> **Action item**:
Pick out each line of the records that includes the string "Open", and copy it.

Records contained in a dataset
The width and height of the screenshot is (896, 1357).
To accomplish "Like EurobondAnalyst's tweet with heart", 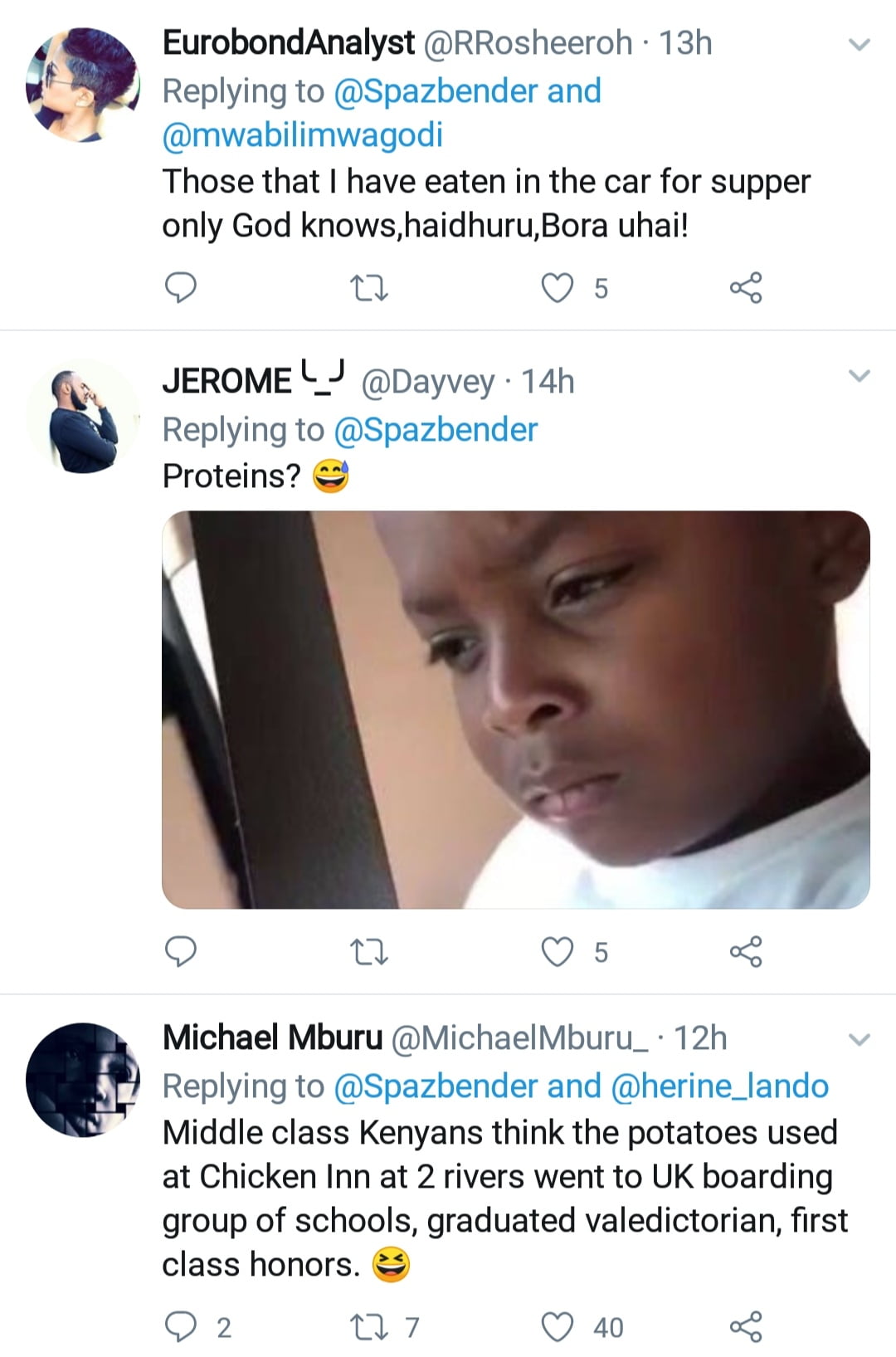I will pos(558,288).
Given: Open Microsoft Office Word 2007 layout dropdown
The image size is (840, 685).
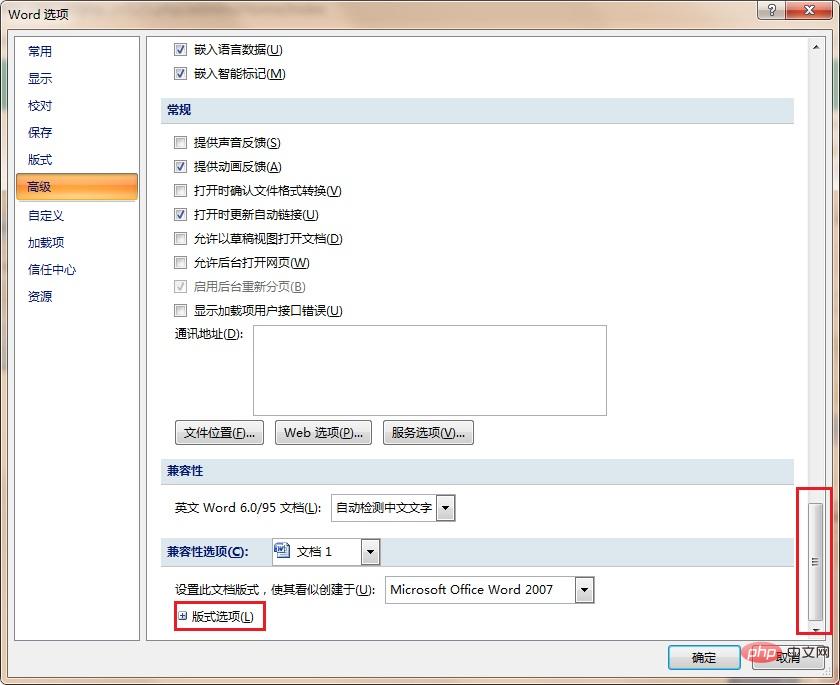Looking at the screenshot, I should 584,590.
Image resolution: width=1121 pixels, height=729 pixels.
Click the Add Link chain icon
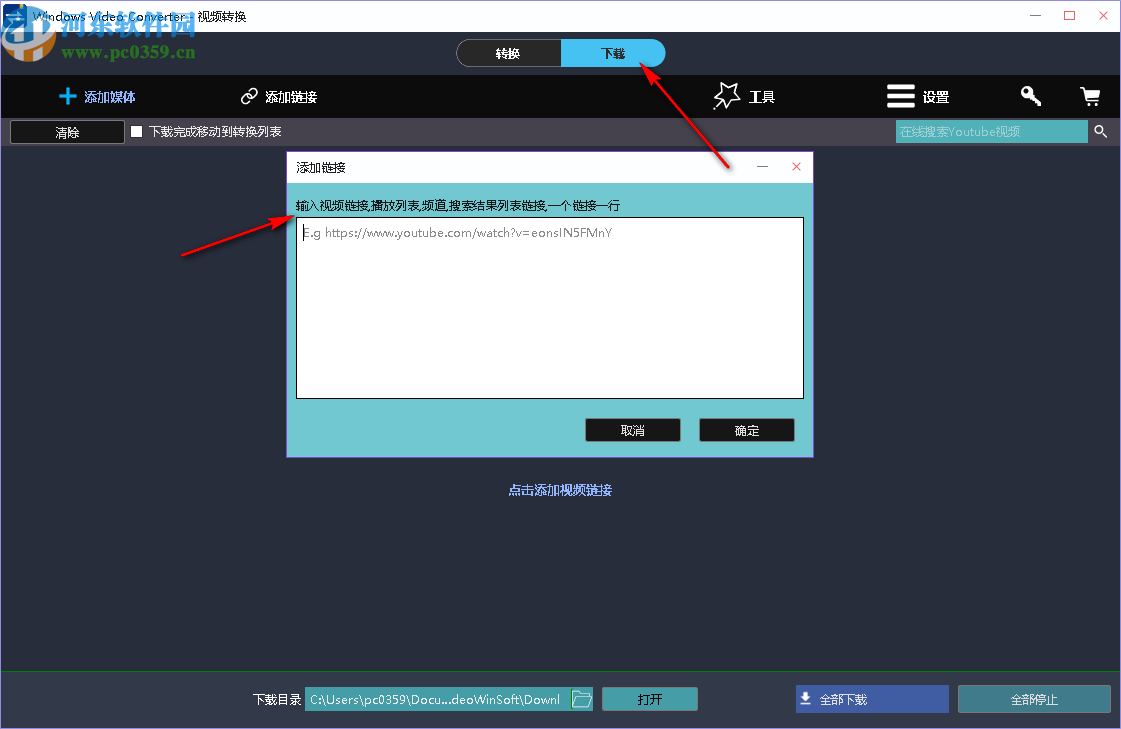248,96
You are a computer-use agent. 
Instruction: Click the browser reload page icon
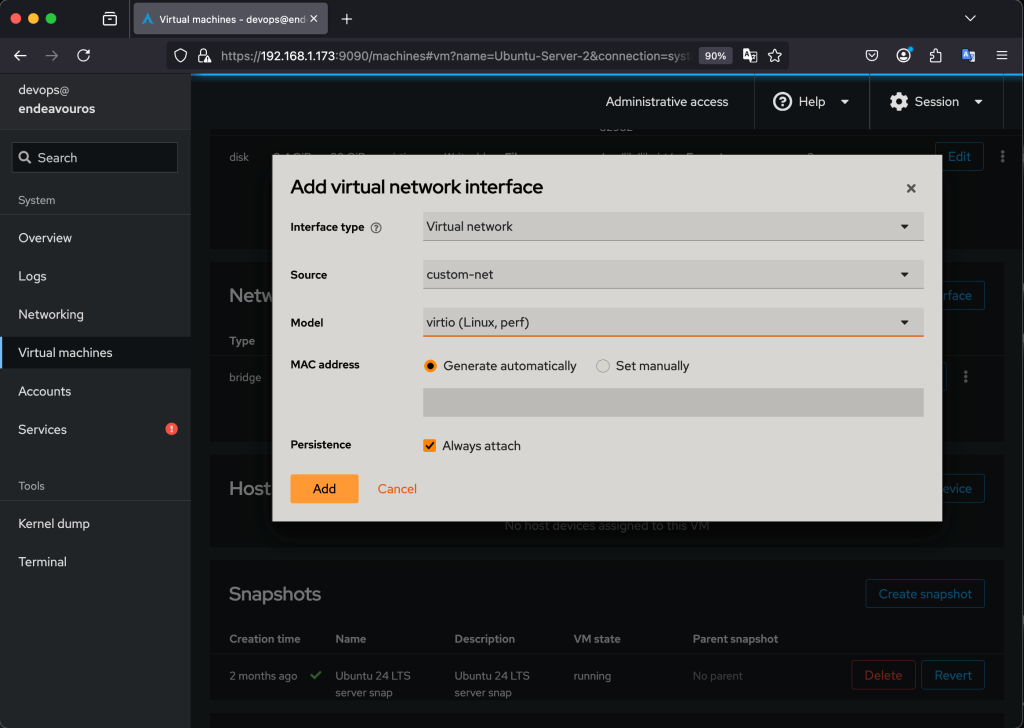84,56
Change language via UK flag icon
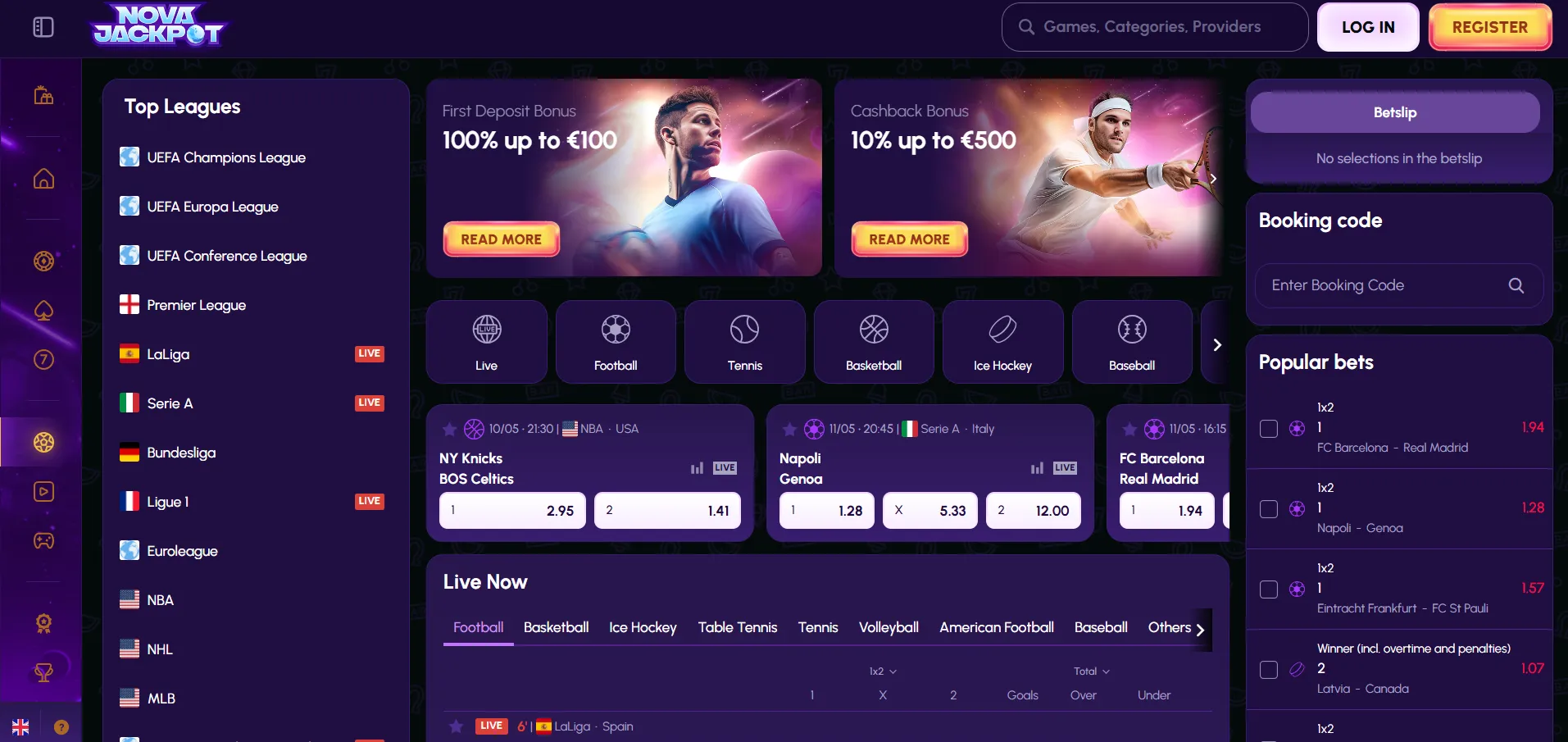This screenshot has width=1568, height=742. point(20,726)
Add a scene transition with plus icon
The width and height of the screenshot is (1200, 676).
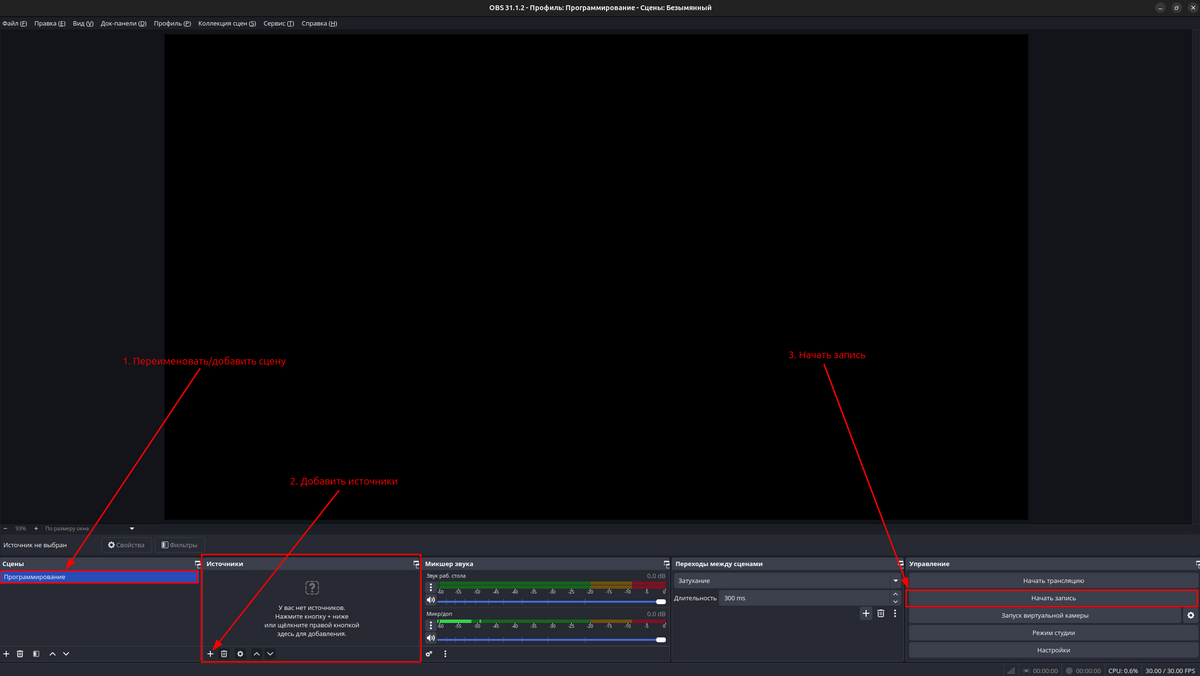pyautogui.click(x=866, y=614)
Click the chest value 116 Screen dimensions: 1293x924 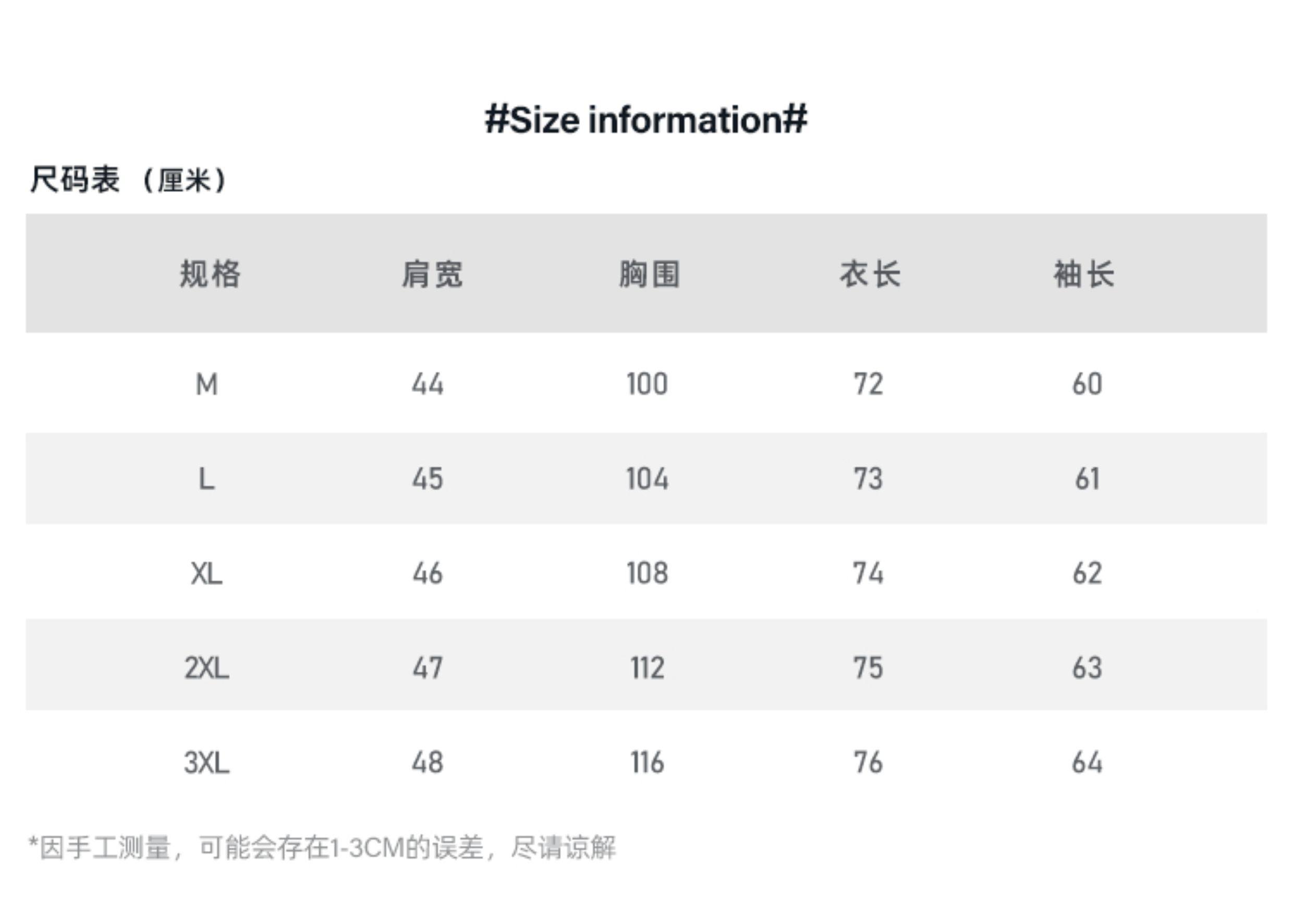(648, 762)
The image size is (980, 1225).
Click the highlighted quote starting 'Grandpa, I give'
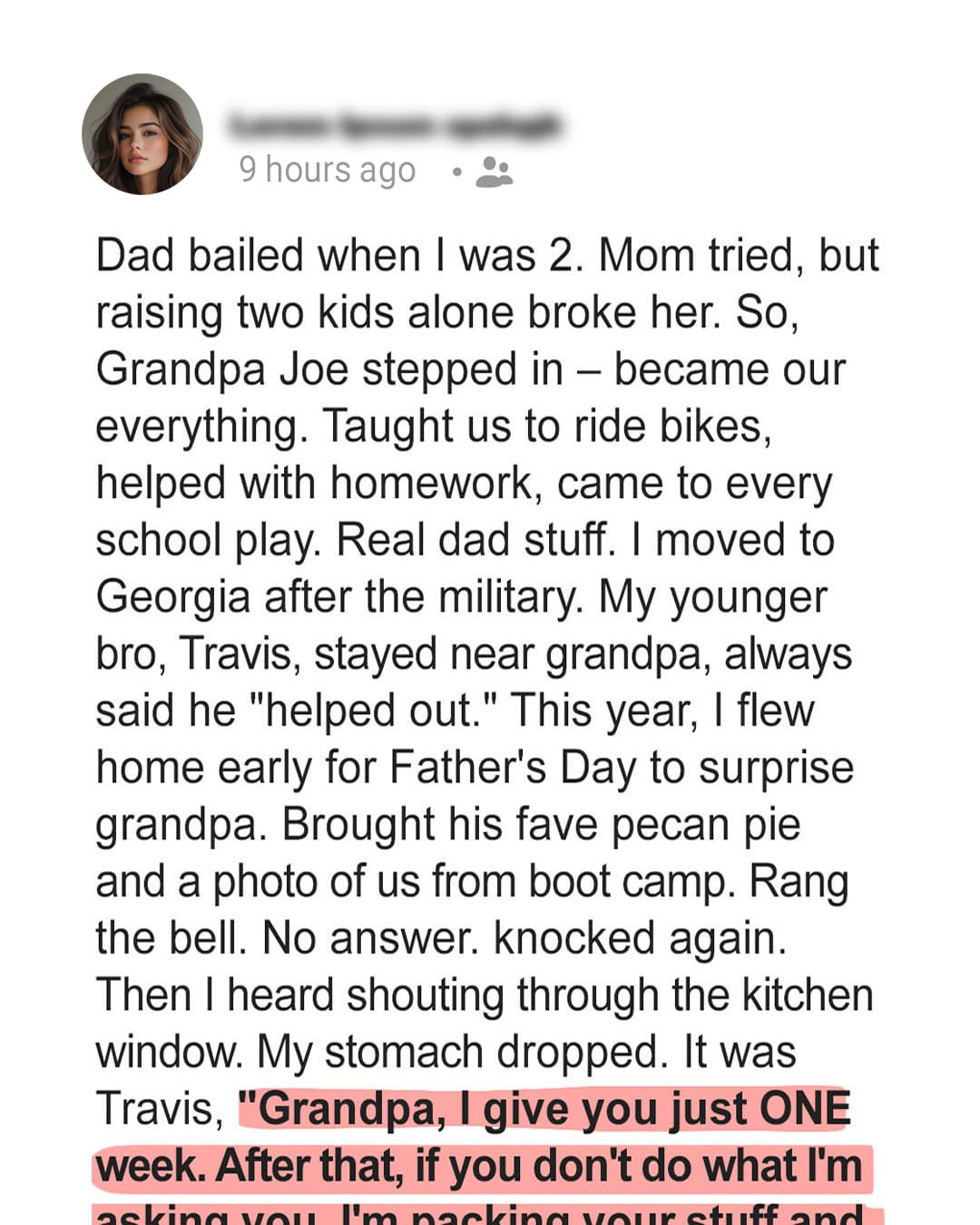(544, 1109)
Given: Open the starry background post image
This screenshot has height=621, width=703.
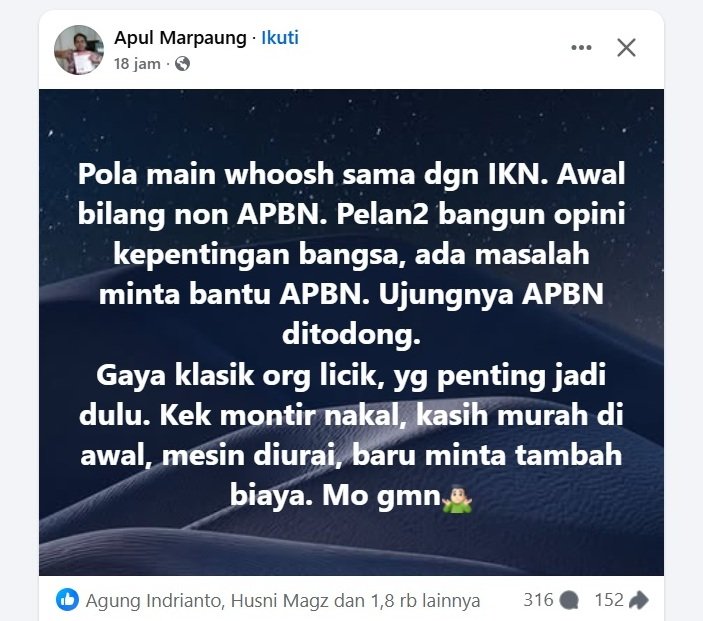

> **Finished exercise**:
Given: Open Microsoft Office Word 2007 layout dropdown
Given: Open the starry background post image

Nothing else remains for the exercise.